I'm assuming you mean omniscient, and no, I'm not assuming omniscience because I'm not actually talking about a company's ability to attribute value creation, I'm talking about the employee's ability to attribute it. Any random Google employee who thinks that they contributed $500m over 5 years can't just pick up their laptop and go work for a startup and expect that startup to make $500m over the next 5 years. It's not happening. The only way that their project made $500m was as a project embedded in the enormous money-making system that is Google, and absent that system they don't make that much money for the company.
And as the CEO he's one of the few people who can reasonably make the claim that he's instrumental in creating the money-making system that is Google. We can argue about whether or not that perception is accurate in his case, but CEO pay being totally out of line with most employee compensation is based on the idea that I'm talking about: the system makes money, employees contribute to the system, and the more systemic your role is the greater your contribution to the system.

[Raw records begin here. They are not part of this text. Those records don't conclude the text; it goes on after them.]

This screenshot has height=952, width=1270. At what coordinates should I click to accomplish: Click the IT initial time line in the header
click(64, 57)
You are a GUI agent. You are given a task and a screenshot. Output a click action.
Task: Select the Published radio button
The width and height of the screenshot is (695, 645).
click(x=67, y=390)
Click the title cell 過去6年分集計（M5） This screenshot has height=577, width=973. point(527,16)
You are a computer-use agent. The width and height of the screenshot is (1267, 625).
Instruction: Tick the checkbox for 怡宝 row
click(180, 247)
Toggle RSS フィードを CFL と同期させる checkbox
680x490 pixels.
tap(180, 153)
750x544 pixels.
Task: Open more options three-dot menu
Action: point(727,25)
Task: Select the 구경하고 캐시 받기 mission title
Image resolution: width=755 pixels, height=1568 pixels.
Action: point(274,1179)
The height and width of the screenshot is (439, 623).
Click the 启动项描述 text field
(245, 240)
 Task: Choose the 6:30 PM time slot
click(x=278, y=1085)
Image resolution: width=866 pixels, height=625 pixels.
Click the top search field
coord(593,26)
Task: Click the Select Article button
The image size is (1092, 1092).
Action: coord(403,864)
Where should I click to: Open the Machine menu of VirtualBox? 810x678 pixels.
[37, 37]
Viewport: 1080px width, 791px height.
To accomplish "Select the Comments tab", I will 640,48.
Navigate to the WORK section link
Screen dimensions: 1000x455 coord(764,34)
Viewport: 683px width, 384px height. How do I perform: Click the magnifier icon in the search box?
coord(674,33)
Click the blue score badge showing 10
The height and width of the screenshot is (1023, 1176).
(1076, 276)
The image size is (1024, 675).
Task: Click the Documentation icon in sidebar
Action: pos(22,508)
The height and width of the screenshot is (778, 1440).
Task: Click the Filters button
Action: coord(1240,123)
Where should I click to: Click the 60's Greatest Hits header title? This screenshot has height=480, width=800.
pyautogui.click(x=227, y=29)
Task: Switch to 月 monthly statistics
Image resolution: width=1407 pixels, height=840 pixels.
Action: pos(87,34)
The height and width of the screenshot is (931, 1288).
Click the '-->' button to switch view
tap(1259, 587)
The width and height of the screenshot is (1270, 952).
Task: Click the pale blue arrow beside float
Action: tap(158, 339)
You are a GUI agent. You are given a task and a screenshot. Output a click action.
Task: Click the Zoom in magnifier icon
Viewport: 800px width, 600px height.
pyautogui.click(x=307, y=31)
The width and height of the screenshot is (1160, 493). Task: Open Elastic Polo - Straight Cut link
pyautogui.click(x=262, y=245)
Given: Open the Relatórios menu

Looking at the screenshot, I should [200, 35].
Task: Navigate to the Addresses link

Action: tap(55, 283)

I'm not interested in engaging with you further because you've now twice ignored the main point of my argument in favor of nitpicks and out of context quotes asserting that I said things I didn't say. There's no point in engaging with that style of argument. Have a nice day.
The main point of your argument is materially different if you mean $500m or $1.5m. I agree there's no point in responding if you're just going to flip flop to whichever is more convenient to that particular response and then get upset when called out for it. Either make a consistent argument or deal with it when called out.
edit: There's also a material difference between no one, a few, many and the majority. You made a specific claim that no employee provides more then $1.5m of value. I disproved that with Google's own comp. Not my problem you're butt hurt about being called out for being wrong with quotes you said yourself.
Would Google's bottom line drop by ($500m - $devSalary) if that developer were to quit this year?
Of course not! In most cases Google's bottom line wouldn't even notice if Google failed to replace them, but if their job was really important and they did have to replace them, they still wouldn't notice that it was someone else and not that one dev.
This suggests that the dev isn't actually what's making Google $500m/employee, it's the systems that make up Google that are making Google $500m/employee. Any one employee doesn't actually contribute nearly that much to the functioning of the system, otherwise every company would make $500m per developer.
So the only sense in which Google "should" pay more isn't a practical one (clearly they pay enough to fill their roles) or a justice one (they're not stealing $500m in value from each employee if their bottom wouldn't much notice any single employee's absence)—it's some sort of argument about an ethereal sense of fairness that says that by merely participating in a system you're entitled to the average per-person output of that system. Which is definitely an ethic, but it's not one I can get behind.